15. November 1966: Zwei Stunden Brandt

15.11.2016, 07:00 Uhr
15. November 1966: Zwei Stunden Brandt

© Ulrich

Beim folgenden Empfang im Foyer scharten sich auch Wirtschaftsführer um den vermeintlich kommenden Mann, die früher einen Bogen um ihn zu machen pflegten. Weil es Brandt bei diesem Blitzbesuch in Nürnberg brandeilig hatte, glich er zwei Stunden lang dem berühmten Opern-Figaro, der alles auf einmal tun soll: er wurde mehr denn je gefragt, mußte Hände schütteln, Autogramme geben und vor dem holländischen Fernsehen Rede und Antwort stehen.

Die Auffahrt des „Regierenden“ war standes-, aber auch wahlzeitgemäß: ein Wagen der Landpolizei rauschte vor seiner schwarzen Limousine her, Autos mit Lautsprechern folgten. Willy Brandt bleib in der folgenden Stunde kaum Zeit, den Löffel zum Munde zu führen, so prasselten die Fragen der Journalisten auf ihn ein. Brandt brachte nicht allzu viel Brandneues, denn der SPD-Vorsitzende wollte – wie es schien – die Türe zu keinem der möglichen Koalitionspartner zuschlagen, am allerwenigsten aber über seine etwaige Rolle in einer neuen Regierung reden.

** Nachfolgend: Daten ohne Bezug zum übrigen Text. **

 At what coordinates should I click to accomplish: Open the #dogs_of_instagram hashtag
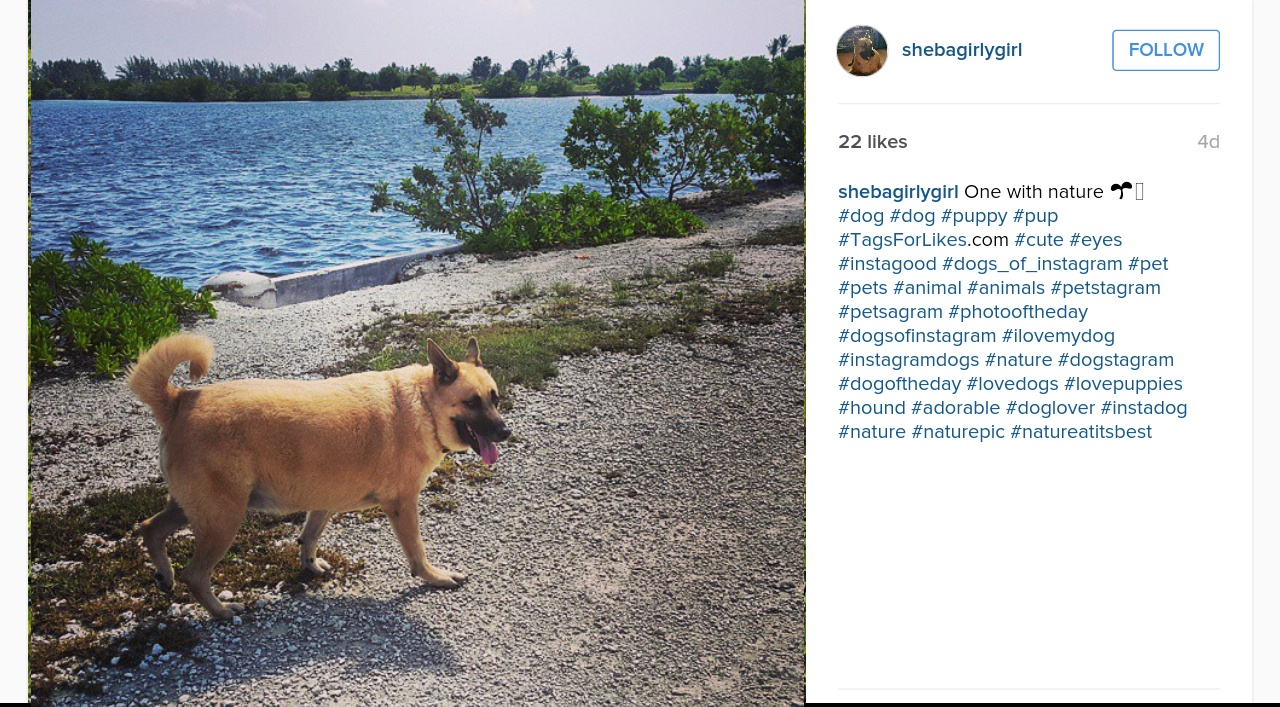[x=1032, y=264]
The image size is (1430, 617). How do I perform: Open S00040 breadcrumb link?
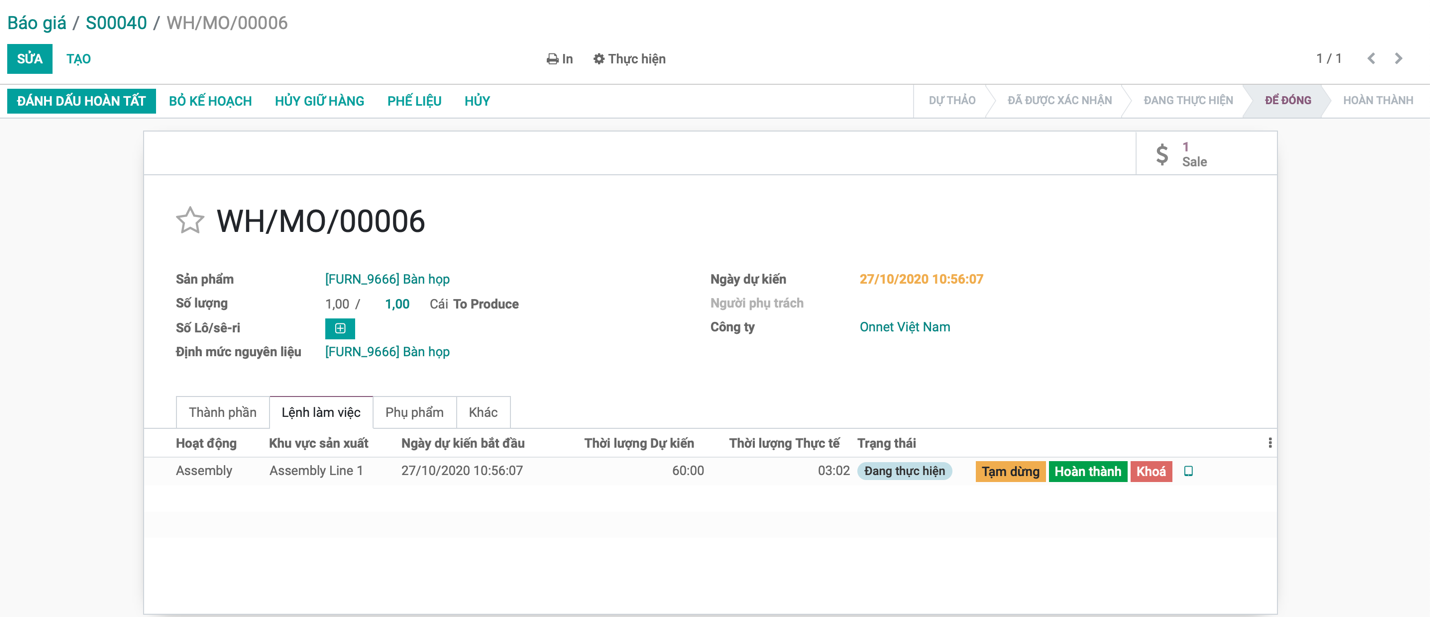pos(116,23)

Zum Empfang für die Spitzen des öffentlichen Lebens kam Willy Brandt mit der Verspätung, mit der er schon von Lauf nach Nürnberg gekommen war. Jeden möglichen Ärger darüber nahm er jedoch mit der überraschenden Frage: “Kennen Sie die Gemeinsamkeit zwischen dem Abgeordneten Franz Joseph Strauß und dem Bürgermeister von Berlin?“ und der ebenso überraschenden Entgegnung: „Beide kommen manchmal zu spät“ die Spitze. Doch solche Ausflüge ins Humorvolle bleiben angesichts der ernsten politischen Lage selten.

Der SPD-Vorsitzende hielt es lieber damit, den Standpunkt seiner Partei in drei Punkten klar zu umreißen: „Verständigung über den Inhalt der Politik, nicht über Äußerlichkeiten. Schaffung der personellen Voraussetzungen für eine stabile Regierung; keine unerlaubten und unnötigen taktischen Verzögerungen, damit nicht aus einer Partei- und Regierungskrise eine Staatskrise erwächst.“

Brandt betonte immer wieder, daß für seine Partei die Sachfragen vor den personellen Problemen stehen. Beifall holte er sich mit seiner Bemerkung, die Bundesregierung müsse es sich angewöhnen, zu den Staatsbürgern wie zu erwachsenen Menschen zu sprechen, sie müsse eine nüchterne, anspruchsvolle Politik betreiben, die Schwierigkeiten nicht verschweigt.